Taking a memory crystal from my bag, I popped it into a receptacle on the top of the mainframe. It was my most recent backup of Melchior's DASD, or dynamically accessed storage device, his memory. The next steps would all have been much easier if he'd crashed in laptop form, but using outside magic to shift his shape might cause further damage, so I would just have to do things the hard way. I started by plugging one of the cables into Melchior's nose. Opening his mouth as wide as it would go, I reached in and disengaged his central processor by pulling on his uvula. The power shunt slid into the depths of one pointy ear. When that was firmly in place, I reached into the interface box on the side of Ahllan's mainframe form and flipped a switch. Melchior twitched like a heart-attack victim when you hit him with the paddles, and a low hum began to emerge from the area of his belly.
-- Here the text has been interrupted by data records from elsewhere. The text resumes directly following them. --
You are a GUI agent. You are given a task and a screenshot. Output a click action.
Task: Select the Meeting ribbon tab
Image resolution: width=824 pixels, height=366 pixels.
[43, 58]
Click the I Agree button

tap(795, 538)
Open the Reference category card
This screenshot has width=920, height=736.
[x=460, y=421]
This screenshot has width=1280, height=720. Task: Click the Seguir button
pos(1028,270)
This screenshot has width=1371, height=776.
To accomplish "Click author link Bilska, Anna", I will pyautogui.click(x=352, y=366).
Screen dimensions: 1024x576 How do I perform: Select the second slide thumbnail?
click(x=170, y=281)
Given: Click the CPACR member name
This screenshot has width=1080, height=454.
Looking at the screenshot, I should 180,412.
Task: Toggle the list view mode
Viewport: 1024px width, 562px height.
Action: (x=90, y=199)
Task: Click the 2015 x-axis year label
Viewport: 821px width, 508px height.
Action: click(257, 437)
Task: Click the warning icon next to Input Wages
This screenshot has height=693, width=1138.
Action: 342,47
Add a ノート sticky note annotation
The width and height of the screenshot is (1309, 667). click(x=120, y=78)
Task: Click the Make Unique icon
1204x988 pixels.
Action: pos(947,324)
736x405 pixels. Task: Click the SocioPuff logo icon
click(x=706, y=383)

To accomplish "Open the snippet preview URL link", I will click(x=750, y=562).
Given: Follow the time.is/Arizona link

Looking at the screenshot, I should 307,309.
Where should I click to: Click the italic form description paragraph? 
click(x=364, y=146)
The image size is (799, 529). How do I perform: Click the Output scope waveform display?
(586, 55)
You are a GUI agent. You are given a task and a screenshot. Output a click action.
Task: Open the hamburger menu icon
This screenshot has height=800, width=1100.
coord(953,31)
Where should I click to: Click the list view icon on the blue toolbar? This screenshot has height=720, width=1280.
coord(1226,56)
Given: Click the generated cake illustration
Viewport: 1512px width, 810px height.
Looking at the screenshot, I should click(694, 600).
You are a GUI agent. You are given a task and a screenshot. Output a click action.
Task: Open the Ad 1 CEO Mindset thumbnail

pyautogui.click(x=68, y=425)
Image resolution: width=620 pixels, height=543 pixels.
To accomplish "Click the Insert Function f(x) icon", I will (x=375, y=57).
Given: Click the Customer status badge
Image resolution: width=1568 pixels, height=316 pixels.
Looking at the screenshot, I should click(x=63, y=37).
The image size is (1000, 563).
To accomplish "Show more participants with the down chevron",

He was all prepped. It would have been nice if I could have taken a nap first, but what I'd said to Ahllan about Fate-coded viruses still held true. If I really wanted to save him, I didn't dare wait. So the remaining cable slid into the port on the athame's hilt and the slender blade slid into the palm of my hand, letting my animating will flow out of my body.
* * * *
The outside world vanished, and I plunged into a universe of the electronic. Ahllan's interface was odd. All of the 3-D objects were harsh-edged and translucent, with no curves. Colors were bright glowing primaries. It was like an early nineteen-eighties vision of cyberspace made real. If I hadn't been in such a hurry, it might have been fun in a weird retro sort of way. As it was, the effect was distracting. It took me a couple of minutes to orient myself properly and find the pathway to Melchior's drive system. It was a long, burnt-orange chute. A huge gate made of what looked like neon-green ice blocked it off from the main flow of Ahllan's consciousness. There was a big old biohazard symbol set over the latch of the gate.